Um convívio simples, bonito, onde nada faltou, como bem testemunhou quem me informou desta festa de casamento, também participante dela apesar de ainda criança. Até um bailarico se improvisou, tendo bastado para isso a recolha das mesas para um canto, retirando-se por precaução, aqui e ali, umas pedras soltas, não fosse alguém espalhar-se pelo chão entre dois passos de dança. Quem permaneceu na sala durante a refeição, agora com a música a ribombar no quintal, para este se deslocou, inclusivamente os noivos que não paravam de dançar no meio de uma roda de meninas e meninos muito divertidos. 
A dada altura, enquanto bailava, lembra-se a noiva da tia Alice Carolina que, anos a fio a tomar conta do moinho, após a partida precoce do marido, não tivera disponibilidade para acompanhar a sobrinha na sua festa de casamento. Extraordinariamente ocupada naquele dia, a tia Alice Carolina esmerava-se a satisfazer pedidos urgentes de farinha bem moída, a um tal de uma aldeia próxima, vindo das Áfricas há pouco tempo, e que resolveu envolver-se por cá com um dos seus familiares em certos negócios de bolas de carne. 
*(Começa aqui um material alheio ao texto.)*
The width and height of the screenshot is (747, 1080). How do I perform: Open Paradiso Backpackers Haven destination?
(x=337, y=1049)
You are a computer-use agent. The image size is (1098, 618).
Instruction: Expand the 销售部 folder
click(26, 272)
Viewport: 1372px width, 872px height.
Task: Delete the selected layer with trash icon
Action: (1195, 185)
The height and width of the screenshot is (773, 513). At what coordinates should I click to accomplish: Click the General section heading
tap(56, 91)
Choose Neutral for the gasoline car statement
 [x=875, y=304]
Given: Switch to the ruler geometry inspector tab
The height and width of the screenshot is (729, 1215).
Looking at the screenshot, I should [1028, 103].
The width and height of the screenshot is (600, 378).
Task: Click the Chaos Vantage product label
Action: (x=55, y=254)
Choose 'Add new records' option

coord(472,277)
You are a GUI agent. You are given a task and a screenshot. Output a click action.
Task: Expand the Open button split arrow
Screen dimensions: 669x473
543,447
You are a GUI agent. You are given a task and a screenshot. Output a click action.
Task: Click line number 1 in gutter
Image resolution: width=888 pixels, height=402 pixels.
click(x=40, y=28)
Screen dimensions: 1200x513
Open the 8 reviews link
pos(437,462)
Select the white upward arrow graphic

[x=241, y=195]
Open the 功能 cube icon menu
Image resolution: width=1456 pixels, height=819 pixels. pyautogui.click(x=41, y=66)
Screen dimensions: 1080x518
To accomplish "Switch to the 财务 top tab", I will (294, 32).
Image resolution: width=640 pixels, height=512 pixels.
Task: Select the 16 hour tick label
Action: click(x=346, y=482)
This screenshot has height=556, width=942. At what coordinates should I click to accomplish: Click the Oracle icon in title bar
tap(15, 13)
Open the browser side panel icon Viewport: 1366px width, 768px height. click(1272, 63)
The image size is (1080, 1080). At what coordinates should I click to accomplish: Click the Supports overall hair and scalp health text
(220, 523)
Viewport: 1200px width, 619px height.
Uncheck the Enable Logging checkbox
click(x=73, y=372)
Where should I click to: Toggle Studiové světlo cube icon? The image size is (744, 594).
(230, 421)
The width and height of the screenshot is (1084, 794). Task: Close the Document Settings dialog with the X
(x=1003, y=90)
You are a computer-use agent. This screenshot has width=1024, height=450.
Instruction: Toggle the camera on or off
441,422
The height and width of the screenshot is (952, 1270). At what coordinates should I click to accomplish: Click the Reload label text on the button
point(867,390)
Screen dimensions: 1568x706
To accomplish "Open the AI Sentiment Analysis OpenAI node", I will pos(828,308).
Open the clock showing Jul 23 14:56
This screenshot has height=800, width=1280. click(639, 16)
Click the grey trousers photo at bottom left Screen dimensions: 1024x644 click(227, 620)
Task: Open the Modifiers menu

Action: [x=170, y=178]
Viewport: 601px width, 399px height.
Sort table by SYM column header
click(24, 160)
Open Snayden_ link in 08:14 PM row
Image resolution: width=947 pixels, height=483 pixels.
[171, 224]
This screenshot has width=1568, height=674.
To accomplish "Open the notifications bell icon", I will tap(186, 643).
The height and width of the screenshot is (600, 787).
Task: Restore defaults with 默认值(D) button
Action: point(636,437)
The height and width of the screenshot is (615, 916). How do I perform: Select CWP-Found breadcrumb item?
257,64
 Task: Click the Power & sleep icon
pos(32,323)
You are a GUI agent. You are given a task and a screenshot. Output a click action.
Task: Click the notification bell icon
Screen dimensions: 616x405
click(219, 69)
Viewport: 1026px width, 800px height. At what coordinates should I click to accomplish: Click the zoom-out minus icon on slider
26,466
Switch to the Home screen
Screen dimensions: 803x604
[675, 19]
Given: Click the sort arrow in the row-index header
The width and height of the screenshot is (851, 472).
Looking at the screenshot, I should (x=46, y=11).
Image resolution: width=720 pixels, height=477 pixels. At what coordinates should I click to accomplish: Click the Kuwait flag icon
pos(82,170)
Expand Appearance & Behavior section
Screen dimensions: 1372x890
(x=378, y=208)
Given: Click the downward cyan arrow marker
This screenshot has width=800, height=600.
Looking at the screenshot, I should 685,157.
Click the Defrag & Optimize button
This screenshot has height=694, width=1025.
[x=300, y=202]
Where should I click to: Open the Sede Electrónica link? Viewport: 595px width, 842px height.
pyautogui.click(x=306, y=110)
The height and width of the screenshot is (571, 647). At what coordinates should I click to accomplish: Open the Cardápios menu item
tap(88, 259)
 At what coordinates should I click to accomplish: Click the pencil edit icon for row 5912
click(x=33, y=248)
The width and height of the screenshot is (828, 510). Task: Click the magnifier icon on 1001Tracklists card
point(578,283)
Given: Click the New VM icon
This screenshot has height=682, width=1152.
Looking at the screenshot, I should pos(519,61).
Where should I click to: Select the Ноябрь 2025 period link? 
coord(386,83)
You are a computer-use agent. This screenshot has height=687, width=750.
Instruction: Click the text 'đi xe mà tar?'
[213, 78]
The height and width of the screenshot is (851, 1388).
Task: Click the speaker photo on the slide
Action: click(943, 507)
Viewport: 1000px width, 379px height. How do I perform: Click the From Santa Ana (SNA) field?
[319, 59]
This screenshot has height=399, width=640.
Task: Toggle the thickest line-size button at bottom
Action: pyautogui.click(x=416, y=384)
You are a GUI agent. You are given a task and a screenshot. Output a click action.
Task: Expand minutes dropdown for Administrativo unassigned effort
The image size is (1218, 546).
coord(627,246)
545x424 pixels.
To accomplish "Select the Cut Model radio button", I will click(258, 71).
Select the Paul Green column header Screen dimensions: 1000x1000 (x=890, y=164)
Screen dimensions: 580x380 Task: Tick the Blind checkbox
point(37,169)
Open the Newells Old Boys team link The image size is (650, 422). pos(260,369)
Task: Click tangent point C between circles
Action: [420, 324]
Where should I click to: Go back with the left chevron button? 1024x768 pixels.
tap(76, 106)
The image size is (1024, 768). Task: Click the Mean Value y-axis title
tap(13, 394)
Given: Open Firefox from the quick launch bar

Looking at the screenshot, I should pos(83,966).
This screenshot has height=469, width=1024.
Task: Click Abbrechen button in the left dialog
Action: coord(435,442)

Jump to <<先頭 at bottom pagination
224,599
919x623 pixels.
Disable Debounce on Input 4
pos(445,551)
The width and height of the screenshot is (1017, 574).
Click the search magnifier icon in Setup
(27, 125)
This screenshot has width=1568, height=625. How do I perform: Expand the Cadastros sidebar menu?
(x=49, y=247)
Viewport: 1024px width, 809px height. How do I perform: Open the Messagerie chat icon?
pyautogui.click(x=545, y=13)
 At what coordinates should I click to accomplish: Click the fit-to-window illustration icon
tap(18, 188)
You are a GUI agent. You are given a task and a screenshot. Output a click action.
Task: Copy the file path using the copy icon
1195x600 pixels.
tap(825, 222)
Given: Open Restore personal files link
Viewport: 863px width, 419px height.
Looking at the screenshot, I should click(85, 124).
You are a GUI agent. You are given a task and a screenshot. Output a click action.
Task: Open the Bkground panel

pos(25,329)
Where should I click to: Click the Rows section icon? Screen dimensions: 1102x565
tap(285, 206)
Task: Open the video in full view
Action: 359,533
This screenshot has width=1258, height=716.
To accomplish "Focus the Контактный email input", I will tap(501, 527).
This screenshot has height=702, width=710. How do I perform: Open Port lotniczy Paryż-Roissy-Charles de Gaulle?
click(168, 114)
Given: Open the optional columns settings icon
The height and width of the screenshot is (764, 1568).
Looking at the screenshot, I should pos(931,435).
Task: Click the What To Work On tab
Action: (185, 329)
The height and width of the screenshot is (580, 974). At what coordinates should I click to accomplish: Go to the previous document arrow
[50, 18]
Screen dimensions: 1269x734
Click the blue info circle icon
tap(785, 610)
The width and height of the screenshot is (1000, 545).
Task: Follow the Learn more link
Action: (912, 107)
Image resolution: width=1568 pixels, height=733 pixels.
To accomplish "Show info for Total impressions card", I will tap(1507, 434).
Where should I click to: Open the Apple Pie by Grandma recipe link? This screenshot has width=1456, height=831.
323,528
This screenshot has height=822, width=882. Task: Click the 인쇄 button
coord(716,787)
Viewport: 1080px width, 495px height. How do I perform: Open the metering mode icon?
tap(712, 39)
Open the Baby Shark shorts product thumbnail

Então, a noiva, num certo desgosto de ali não ter a sua tia mais amiga, toca a preparar o “carolo”. Esta palavra ainda hoje é assim dita para significar bolo ou pedaço dele, oferecido a alguém muito estimado após a festa de casamento ou batizado. 
Numa cesta de verga muito arranjadinha, a noiva mandou colocar um pão-de-ló inteirinho, muito bem aconchegado numa toalha de estopa e envolto em papel vegetal, igual àquele que serve para cobrir as malgas de marmelada quando se expõem ao sol a secar.
Foram escolhidos três rapazelhos, dos mais responsáveis que por ali andavam a esta hora aos saltos e a jogar às escondidas por baixo das mesas, solicitando-se-lhes que deveriam transportar com eles aquela cestinha com o carolo, revezando-se conforme entendessem até chegarem ao moinho da tia Alice Carolina, lá em baixo no rio, a uma boa meia hora de caminho. Regressariam de imediato à festa do casamento e reunir-se-iam aos familiares mais velhos para comerem mais qualquer coisinha: uma talhada de pudim, um pratinho de creme e ainda teriam uma pequena surpresa se cumprissem bem a missão. 
E lá foram os três, contentes, caminho abaixo em direção ao rio, com todos os cuidados, tal como tinham prometido à noiva.